[Word and item position data]
◇ ◇ ◇

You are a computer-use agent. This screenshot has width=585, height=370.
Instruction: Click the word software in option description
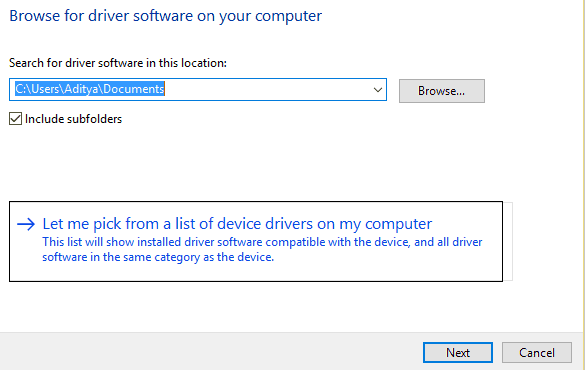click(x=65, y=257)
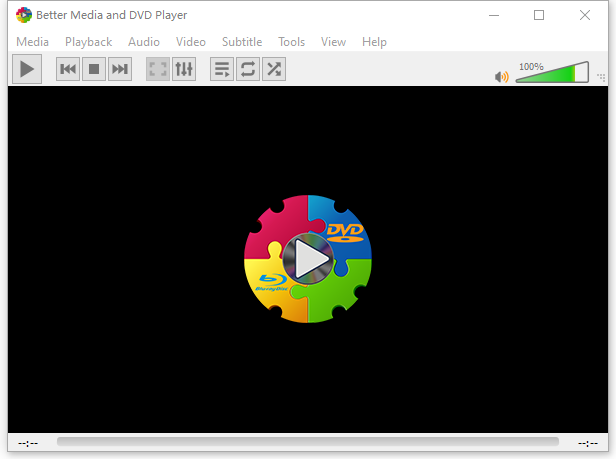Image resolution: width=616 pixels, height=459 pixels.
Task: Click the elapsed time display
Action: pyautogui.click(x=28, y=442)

◇ ◇ ◇

GIVEN REQUEST: Rewrite the listing with "software" replaced by "application" and everything else unchanged. Omit the pictures from your version.

TASK SOLUTION:
You are a computer-use agent. This screenshot has width=585, height=370.
Instruction: Click the word application in option description
click(x=65, y=257)
Image resolution: width=616 pixels, height=459 pixels.
Task: Click the elapsed time display
Action: pyautogui.click(x=28, y=442)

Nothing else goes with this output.